> Source extract:

----------

The renewed excavation

A team from the Universities of Haifa and Tübingen conducted excavations in 2013, 2014, 2015, and 2017, while analysis of the finds and sediment has continued since then. The excavations focus on an area of about 12 m2 just inside the cave’s entrance and represent the focus of this geoarchaeological investigation (Figs. 1b and c, 2). Since Shimelmitz et al. (2018) present details about excavation methods and stratigraphy, we provide a summary of the seven archeological horizons (AH) found at this part of the cave, from AH I to VII. (Note that these layers are not related to Ronen’s sequence on the terrace.) AHs were defined in the field based on sedimentological differences observed through changes in color and texture. Though some variations were detected in each AH, these were challenging to observe with the naked eye alone, and we therefore initiated the micro-geoarchaeological study to better define each AH.

----------

> Written request 1: Output the part of the listing that opens with the line containing "Task: Open the Сканер sidebar icon" and closes with the line containing "pyautogui.click(x=221, y=92)", both included, reproduced verbatim.

> Extracted information:
----------

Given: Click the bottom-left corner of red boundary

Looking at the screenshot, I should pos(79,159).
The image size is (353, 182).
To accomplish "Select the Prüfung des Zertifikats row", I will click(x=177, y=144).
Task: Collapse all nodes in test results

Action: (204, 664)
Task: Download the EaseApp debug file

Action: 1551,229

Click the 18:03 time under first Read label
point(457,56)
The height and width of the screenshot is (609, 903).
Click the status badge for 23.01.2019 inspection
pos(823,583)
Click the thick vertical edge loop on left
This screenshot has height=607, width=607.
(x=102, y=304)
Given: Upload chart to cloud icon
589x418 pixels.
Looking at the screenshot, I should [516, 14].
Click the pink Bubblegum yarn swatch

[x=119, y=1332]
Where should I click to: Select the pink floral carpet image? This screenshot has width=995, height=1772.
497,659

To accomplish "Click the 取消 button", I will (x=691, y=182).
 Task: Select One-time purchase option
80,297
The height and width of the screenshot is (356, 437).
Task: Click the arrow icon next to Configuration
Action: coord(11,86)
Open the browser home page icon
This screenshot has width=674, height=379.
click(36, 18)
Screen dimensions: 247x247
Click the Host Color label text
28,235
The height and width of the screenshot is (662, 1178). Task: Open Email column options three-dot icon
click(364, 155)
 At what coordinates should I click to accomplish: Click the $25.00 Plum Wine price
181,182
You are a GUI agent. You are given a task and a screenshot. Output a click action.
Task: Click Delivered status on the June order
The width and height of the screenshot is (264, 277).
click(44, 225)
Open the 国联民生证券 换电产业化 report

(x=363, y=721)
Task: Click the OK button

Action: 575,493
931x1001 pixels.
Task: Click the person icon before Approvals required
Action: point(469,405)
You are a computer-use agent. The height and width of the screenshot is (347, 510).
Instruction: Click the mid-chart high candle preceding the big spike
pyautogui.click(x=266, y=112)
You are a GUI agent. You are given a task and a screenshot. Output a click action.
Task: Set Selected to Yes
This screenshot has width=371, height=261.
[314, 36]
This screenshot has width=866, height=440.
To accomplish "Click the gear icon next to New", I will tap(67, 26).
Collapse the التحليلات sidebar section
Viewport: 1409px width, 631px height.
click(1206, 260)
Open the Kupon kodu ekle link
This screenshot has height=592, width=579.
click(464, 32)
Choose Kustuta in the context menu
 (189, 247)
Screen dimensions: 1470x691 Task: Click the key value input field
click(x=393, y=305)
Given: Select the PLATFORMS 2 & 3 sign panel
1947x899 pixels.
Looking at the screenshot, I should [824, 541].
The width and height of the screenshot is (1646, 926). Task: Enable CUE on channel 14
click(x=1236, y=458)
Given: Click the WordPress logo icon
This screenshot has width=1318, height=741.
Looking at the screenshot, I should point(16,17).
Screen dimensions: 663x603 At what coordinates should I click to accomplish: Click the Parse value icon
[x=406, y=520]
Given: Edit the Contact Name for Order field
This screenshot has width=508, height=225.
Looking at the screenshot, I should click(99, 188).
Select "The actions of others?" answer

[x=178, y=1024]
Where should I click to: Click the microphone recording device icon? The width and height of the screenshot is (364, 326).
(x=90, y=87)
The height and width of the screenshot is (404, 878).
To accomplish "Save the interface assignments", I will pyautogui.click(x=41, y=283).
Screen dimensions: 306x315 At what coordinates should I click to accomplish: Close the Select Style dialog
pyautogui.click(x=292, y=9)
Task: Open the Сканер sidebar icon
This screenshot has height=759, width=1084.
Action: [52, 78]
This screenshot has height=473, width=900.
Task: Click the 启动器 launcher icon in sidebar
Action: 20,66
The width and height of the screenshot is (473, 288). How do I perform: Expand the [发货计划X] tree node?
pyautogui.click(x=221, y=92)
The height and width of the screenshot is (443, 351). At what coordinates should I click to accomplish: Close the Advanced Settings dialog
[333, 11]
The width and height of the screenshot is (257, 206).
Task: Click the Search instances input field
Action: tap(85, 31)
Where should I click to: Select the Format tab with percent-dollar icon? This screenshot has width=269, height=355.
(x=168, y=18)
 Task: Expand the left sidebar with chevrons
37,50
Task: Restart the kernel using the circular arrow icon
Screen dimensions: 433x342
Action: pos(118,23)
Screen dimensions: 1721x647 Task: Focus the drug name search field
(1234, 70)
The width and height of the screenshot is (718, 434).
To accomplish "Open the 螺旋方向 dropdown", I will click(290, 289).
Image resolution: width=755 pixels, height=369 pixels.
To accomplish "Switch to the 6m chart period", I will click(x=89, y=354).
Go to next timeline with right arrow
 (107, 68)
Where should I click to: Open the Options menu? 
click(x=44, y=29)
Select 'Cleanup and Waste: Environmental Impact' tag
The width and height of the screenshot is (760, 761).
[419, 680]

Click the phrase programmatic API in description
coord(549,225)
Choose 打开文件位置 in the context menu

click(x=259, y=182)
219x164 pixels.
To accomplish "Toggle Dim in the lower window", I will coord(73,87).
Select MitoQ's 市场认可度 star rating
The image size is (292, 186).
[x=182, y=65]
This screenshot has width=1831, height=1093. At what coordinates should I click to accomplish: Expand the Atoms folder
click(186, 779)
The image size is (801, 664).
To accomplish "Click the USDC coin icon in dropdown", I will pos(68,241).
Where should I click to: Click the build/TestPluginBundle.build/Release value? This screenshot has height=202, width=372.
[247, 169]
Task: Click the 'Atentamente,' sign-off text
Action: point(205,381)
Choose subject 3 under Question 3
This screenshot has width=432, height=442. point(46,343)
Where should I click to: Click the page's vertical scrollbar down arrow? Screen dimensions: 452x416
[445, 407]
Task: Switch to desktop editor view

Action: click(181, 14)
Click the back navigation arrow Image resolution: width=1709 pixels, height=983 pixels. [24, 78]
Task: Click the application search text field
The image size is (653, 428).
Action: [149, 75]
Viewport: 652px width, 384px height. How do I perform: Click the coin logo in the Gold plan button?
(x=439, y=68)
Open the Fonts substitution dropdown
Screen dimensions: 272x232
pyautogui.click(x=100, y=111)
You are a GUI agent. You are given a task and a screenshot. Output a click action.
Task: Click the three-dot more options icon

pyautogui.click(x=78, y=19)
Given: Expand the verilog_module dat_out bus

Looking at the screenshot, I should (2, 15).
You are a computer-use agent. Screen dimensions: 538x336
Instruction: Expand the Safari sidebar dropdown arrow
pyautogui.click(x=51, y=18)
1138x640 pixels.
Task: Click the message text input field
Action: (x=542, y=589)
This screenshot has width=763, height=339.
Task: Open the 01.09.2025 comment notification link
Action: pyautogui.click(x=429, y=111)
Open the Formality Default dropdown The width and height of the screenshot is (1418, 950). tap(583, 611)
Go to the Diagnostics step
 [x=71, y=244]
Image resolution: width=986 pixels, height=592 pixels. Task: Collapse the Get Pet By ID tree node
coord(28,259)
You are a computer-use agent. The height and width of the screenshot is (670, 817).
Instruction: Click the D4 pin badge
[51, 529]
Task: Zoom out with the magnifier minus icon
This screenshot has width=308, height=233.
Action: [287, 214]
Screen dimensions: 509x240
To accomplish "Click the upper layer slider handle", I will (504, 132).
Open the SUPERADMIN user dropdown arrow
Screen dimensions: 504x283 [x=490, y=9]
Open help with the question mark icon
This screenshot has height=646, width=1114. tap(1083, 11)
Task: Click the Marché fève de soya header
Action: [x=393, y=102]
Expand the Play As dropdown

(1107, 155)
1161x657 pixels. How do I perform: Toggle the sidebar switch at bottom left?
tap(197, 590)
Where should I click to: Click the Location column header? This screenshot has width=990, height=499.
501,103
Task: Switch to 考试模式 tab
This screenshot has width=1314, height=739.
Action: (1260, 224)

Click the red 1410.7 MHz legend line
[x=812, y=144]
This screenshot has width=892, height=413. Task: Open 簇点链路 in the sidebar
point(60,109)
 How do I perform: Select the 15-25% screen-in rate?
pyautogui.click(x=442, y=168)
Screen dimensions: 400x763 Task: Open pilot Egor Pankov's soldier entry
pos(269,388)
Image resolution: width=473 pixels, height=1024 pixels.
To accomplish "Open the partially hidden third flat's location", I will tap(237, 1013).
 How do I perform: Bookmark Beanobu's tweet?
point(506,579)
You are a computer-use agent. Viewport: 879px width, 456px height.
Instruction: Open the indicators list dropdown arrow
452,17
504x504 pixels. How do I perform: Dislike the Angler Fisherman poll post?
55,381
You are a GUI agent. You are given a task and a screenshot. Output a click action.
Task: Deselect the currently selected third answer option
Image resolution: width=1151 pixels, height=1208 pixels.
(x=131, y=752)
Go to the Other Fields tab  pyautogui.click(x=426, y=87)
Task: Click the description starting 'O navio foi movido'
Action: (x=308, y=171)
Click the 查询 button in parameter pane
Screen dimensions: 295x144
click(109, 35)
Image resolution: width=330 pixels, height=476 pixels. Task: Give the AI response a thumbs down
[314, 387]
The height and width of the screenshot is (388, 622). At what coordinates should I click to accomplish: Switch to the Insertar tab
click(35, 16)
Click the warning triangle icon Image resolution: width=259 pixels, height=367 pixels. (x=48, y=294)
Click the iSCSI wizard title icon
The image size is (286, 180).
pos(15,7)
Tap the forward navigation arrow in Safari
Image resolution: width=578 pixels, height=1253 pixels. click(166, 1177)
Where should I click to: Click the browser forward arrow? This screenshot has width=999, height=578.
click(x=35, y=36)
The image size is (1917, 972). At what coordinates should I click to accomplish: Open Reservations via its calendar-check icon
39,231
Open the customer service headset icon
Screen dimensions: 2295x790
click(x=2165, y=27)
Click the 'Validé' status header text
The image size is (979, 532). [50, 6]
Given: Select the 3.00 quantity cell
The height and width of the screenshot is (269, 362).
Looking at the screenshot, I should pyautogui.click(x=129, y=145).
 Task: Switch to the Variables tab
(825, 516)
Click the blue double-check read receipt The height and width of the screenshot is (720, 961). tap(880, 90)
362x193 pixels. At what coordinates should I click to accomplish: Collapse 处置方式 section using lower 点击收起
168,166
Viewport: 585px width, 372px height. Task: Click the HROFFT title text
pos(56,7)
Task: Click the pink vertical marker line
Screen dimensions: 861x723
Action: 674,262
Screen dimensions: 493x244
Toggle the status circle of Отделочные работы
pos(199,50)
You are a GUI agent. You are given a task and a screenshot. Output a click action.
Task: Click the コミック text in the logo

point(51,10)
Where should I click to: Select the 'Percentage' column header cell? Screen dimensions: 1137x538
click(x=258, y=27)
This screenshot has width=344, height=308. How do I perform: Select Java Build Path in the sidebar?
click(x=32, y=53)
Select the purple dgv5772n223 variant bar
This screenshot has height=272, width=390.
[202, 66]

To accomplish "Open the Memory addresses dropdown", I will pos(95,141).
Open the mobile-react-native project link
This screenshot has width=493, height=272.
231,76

----------

> Written request 2: Go on with the passage about the renewed cave excavation from the point where it stops.

> Task output 1:
Task: Open the Сканер sidebar icon
This screenshot has height=759, width=1084.
Action: [52, 78]
This screenshot has height=473, width=900.
Task: Click the 启动器 launcher icon in sidebar
Action: 20,66
The width and height of the screenshot is (473, 288). How do I perform: Expand the [发货计划X] tree node?
pyautogui.click(x=221, y=92)

> Task output 2:
The surface layer is known as AH I and ranges from 5 to 15 cm thick. Since AH I represents disturbed sediments on the cave floor, we do not address this layer any further. Two separate pits are assigned to AH II and represent localized intrusions into deeper layers. The first pit, AH IIa, is filled with decalcified, dark brown silty clay and contains finds associated mainly with the EP (Shimelmitz et al. 2018). It consists of a shallow, saucer-shaped lens with a maximum thickness of 20–25 cm in units G50–G51, thinning to the west. The second pit, AH IIb is a pot-shaped pit about 50 cm deep with straight walls that extend down to AH V. The pit contains many large stones infilled with dark clayey sediment, which hindered the collection of block samples and precluded micromorphological examination.

AH III is the first laterally extensive stratigraphic unit identified during the excavation. This layer yielded a high amount of fauna and lithics. The lithic industry of AH III was attributed to the Kebaran of the early EP period, dated by OSL to 24–21 ka (Shimelmitz et al. 2018). AH III is composed of decalcified, very compact, dark brown silty clay.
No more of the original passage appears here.